Work instructions ::
Report how many lines in the entries below hold the word "Zaakceptuj". Your answer is that number alone.

Data extract ::
____________
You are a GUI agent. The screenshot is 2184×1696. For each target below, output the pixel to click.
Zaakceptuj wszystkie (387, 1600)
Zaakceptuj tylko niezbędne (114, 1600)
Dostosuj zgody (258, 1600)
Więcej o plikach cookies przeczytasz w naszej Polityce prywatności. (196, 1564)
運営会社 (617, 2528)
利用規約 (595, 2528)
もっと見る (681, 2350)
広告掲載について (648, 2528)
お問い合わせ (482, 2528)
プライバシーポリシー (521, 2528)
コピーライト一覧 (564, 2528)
____________
Output below ::
2